O antigo dirigente explicou que não percebe o que é que "ganhava com aquele crime", apontando depois baterias à justiça e à comunicação social devido a "provas que foram feitas e que até ao dia de hoje não foi pedido pelo Ministério Público, nem pelo coletivo de juízes, uma extração de certidão para procedimento criminal, de pessoas que ficou provado que tiveram envolvimento no caso de Alcochete e que podem pressupor outra linha de investigação". "E isto não preciso de ser eu de fazer esta queixa", sublinhou.
"Por exemplo, porque é que [a juíza] Cândida Vilar escondeu, e isto ficou provado, um apenso, o famoso apenso D, da investigação? Os próprios membros da investigação disseram que nunca tinham visto este apenso, e questionados sobre quem é que não lhes tinha feito chegar, foram claríssimos, foi o Ministério Público", afirmou.
"Aconteceram coisas interessantes neste julgamento que ninguém está a falar. Porque é que foi escondido por parte do Ministério Público que um jogador que disse, insistentemente, que não conhecia nenhum dos arguidos, um dos que levou pena efetiva, [e que] afinal tinha ligado e tinha tido contacto com os arguidos. [..] Há uma pessoa que tem mensagens a dizer "saiam, saiam", ficou provado, a pessoa esteve em julgamento, e eu não preciso de ser muito inteligente para dizer que uma pessoa que sabe que tem de escrever saiam, saiam é porque primeiro tiveram de saber que entraram, entraram", continuou.
Voltando a classificar o ataque à Academia como um "crime hediondo", expressão que repetiu várias vezes ao longo da entrevista, Bruno de Carvalho finalizou dizendo: "ainda bem que as pessoas foram condenadas, está tudo perfeito, mas eu acho que as pessoas o que querem fazer é rapidamente se esquecerem, não interessa se eu vou na rua e as pessoas acham que eu sou culpado ou não, não interessa. Acabou o julgamento, já está".
Hoje, o antigo presidente do Sporting foi absolvido da autoria moral da invasão à Academia de Alcochete, considerando “não ter ficado provado que as críticas que fez nas redes sociais tivessem como objetivo incentivar os adeptos” e não ser possível estabelecer uma relação entre afirmações do antigo presidente em diversas reuniões mantidas na véspera do ataque e as agressões.

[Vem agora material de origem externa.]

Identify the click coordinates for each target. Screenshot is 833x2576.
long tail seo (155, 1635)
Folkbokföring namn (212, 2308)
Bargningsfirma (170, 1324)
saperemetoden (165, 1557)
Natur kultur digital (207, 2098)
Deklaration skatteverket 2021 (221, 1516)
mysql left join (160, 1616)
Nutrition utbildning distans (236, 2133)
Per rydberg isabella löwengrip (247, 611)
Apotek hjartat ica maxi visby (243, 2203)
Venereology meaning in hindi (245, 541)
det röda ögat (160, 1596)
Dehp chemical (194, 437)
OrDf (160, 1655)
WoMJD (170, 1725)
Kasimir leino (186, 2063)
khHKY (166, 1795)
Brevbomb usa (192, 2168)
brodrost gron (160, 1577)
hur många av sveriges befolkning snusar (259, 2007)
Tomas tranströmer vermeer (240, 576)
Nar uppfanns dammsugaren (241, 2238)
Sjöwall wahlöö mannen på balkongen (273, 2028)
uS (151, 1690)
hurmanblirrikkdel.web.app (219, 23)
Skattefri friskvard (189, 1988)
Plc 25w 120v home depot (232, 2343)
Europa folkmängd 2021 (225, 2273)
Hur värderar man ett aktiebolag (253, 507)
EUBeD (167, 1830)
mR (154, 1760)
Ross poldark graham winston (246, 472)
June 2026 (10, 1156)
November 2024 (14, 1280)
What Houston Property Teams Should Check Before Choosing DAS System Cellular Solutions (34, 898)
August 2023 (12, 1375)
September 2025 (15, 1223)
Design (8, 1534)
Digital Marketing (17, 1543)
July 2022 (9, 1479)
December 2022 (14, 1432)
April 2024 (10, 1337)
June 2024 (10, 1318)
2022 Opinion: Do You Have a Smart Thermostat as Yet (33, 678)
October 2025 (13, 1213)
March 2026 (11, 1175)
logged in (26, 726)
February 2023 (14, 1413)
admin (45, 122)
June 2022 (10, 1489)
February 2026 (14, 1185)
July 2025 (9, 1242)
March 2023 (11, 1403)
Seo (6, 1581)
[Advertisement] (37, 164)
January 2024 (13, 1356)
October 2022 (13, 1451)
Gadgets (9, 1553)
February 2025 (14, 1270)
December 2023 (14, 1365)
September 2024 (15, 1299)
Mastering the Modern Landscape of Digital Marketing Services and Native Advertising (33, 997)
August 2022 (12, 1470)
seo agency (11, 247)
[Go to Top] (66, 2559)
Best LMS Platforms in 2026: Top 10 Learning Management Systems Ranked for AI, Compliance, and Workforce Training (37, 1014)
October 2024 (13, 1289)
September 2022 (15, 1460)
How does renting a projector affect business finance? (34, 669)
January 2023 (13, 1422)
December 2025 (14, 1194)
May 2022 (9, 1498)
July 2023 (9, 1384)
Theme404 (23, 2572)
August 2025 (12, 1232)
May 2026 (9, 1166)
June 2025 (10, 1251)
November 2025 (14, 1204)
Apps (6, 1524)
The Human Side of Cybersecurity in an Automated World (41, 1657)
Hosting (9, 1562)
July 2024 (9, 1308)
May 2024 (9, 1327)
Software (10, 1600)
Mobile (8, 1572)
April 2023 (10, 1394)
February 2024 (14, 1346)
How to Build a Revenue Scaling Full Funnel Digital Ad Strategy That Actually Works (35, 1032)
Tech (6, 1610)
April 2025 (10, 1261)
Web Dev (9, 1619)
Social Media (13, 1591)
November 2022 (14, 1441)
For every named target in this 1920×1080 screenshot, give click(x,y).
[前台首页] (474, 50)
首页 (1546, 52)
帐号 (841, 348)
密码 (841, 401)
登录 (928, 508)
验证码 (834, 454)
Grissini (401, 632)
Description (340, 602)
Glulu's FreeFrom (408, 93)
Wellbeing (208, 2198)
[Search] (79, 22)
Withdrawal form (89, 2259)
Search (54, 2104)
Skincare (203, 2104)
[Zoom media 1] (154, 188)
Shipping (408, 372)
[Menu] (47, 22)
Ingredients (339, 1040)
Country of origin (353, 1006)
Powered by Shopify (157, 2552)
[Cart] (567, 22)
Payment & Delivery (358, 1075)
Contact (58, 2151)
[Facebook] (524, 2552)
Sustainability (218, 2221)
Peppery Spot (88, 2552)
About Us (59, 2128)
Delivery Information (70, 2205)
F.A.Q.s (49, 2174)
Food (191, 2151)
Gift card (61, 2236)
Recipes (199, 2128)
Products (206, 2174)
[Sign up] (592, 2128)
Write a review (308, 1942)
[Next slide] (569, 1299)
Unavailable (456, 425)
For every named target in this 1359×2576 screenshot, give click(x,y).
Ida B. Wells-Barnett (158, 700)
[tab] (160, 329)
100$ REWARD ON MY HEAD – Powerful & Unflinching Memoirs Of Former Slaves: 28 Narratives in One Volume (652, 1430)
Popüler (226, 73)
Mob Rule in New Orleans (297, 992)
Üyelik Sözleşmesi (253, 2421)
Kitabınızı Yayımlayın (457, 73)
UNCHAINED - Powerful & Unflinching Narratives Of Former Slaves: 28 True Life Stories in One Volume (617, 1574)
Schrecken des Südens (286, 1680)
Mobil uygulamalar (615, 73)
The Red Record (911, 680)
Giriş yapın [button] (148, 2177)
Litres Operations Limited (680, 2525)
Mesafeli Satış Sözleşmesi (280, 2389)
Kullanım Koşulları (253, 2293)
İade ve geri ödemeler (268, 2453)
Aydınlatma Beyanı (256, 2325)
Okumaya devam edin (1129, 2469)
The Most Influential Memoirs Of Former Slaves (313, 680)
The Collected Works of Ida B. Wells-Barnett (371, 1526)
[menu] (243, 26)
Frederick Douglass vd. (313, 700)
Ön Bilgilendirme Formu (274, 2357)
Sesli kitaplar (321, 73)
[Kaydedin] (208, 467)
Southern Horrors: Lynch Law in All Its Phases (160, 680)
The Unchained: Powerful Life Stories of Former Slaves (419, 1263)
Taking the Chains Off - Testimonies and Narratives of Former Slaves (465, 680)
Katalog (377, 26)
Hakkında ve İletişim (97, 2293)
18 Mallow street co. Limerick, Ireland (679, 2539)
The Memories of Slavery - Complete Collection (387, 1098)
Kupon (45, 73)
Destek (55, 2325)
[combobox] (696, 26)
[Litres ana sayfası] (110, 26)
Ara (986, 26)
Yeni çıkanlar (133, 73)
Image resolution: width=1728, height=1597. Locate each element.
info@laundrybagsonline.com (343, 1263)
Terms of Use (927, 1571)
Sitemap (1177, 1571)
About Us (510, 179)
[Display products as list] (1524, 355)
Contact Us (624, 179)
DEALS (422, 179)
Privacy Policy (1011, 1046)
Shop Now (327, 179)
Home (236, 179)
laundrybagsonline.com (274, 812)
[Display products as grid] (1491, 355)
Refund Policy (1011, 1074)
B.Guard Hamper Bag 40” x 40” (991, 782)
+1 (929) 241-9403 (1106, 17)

Além do antigo presidente, destituído do cargo em junho de 2018, foram também absolvidos Bruno Jacinto, e ‘Mustáfa’, que além da autoria moral estava também acusado de tráfico de estupefacientes.
À saída do tribunal de Monsanto, em Lisboa, onde decorreu o processo iniciado em 18 de novembro de 2019, Bruno de Carvalho admitiu que a decisão do coletivo de juízes lhe permite “sair do confinamento” a que esteve sujeito durante dois anos.
"Hoje, foi a assunção de uma coisa que sabia há dois anos”, afirmou, acrescentando: "Agora posso recuperar de um crime violentíssimo de mutilação e assassinato de caráter que foi cometido contra mim. Nenhum cidadão merece passar pelo que eu passei”.